=== SOURCE DOCUMENT ===

Monday, July 28, 2014

Rochester, New York Seed Dealer James Vick 1818-1882



Vick's Illustrated Floral Guide for 1873, issued quarterly, pp. 132.

This article was written by seed dealer James Vick (1818-1882) of Rochester, New York, in  pages 21-24 of Vick's Illustrated Floral Guide for 1873.


 Store Front Wood engraving from Vick's Illustrated Floral Guide for 1873

OUR SEED HOUSE

It is acknowledged that I have the largest and best regulated retail Seed House in the world.  It is visited by thousands every year from all parts of this country, and by many from Europe, and 1 take pleasure in exhibiting everything of interest or profit to visitors.  As hundreds of thousands of my customers will probably never have the opportunity of making a personal visit, I thought a few facts and illustrations would be interesting to this large class whom 1 am anxious to please, and be, at least, an acknowledgement of a debt of gratitude for long continued confi­dence, which I can feel, but not repay.


Inside the Store Wood engraving from Vick's Illustrated Floral Guide for 1873

Two Catalogues are issued each year, one of Bulbs in August, and on the first of December a beautiful Floral Guide:, of 130 pages, finely illustrated with hundreds of engravings of Flowers and plants and colored plates. Last year, the number printed was three hundred thousand at a cost of over sixty thousand dollars. In addition to the ordinary conveniences of a well regulated Seed House, there is connected with this establishment a Printing Office, Bindery, Box Making Establishment, and Artists’ and Engravers’ Rooms. Everything but the paper being made in the establishment.

=== DATA SECTION ===

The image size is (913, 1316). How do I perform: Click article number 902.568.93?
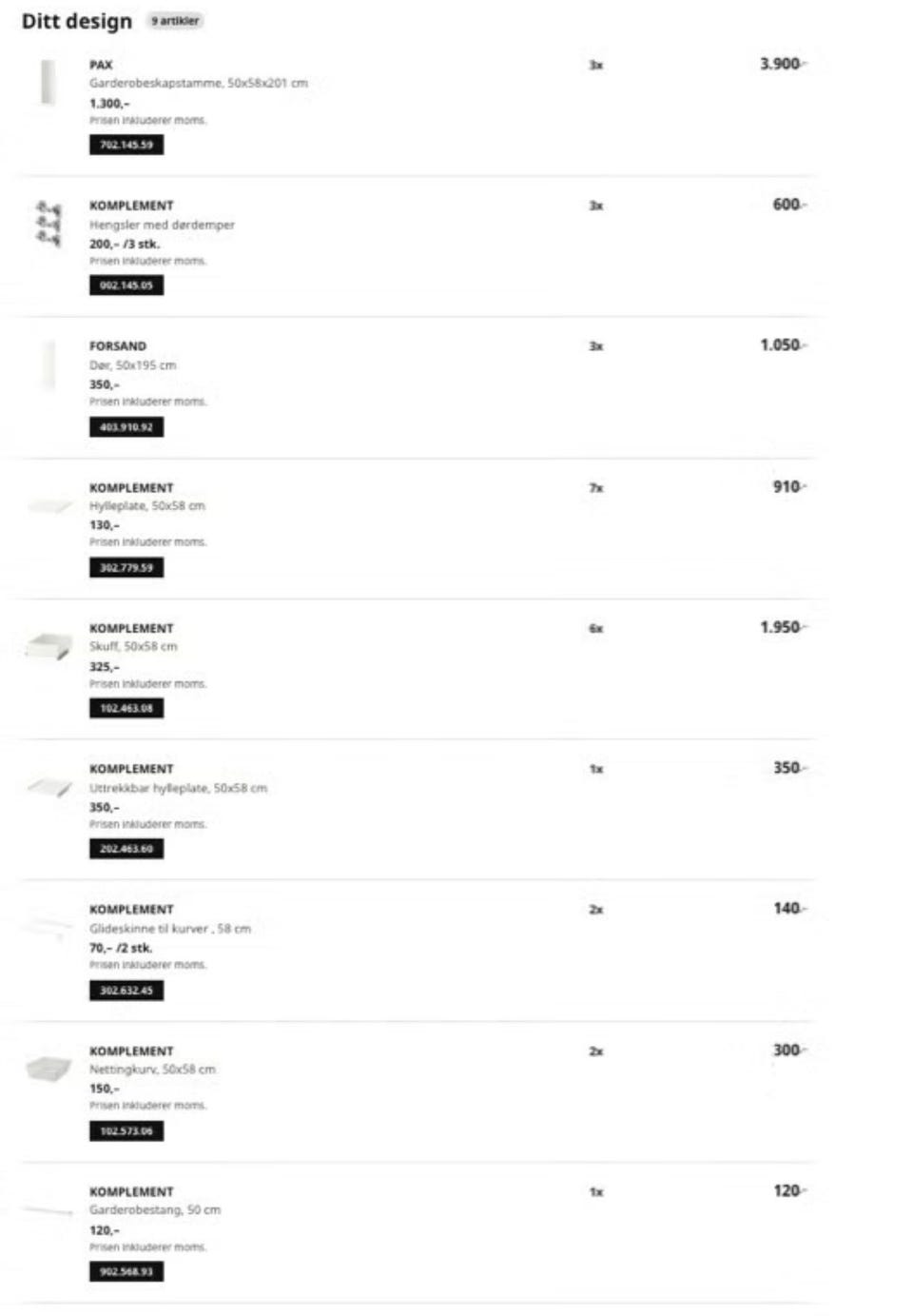[126, 1271]
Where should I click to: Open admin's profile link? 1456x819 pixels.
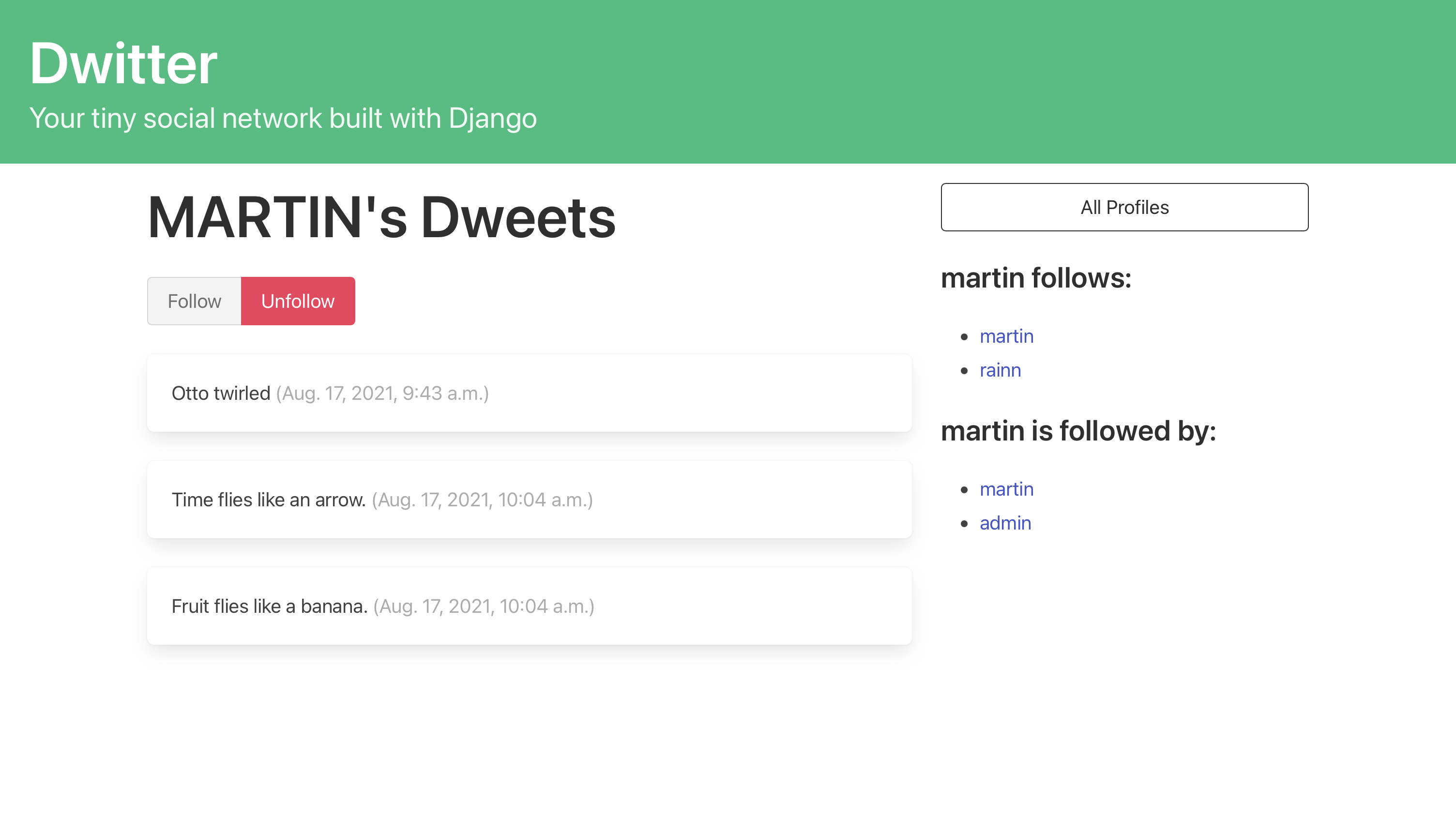pyautogui.click(x=1005, y=523)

===

• **EXERCISE SET**:
[A] Answer these questions from the seed house article:
(i) In what years was James Vick born and did he die?
(ii) In what month is the Bulbs catalogue issued?
(iii) How many copies of the Floral Guide were printed last year?
[B] Reproduce the passage of the seed house article starting with "Store Front Wood" and going on through "but not repay.".

• **ANSWERS FOR THE EXERCISE**:
[A]
(i) 1818 and 1882
(ii) August
(iii) Three hundred thousand

[B]
Store Front Wood engraving from Vick's Illustrated Floral Guide for 1873

OUR SEED HOUSE

It is acknowledged that I have the largest and best regulated retail Seed House in the world.  It is visited by thousands every year from all parts of this country, and by many from Europe, and 1 take pleasure in exhibiting everything of interest or profit to visitors.  As hundreds of thousands of my customers will probably never have the opportunity of making a personal visit, I thought a few facts and illustrations would be interesting to this large class whom 1 am anxious to please, and be, at least, an acknowledgement of a debt of gratitude for long continued confi­dence, which I can feel, but not repay.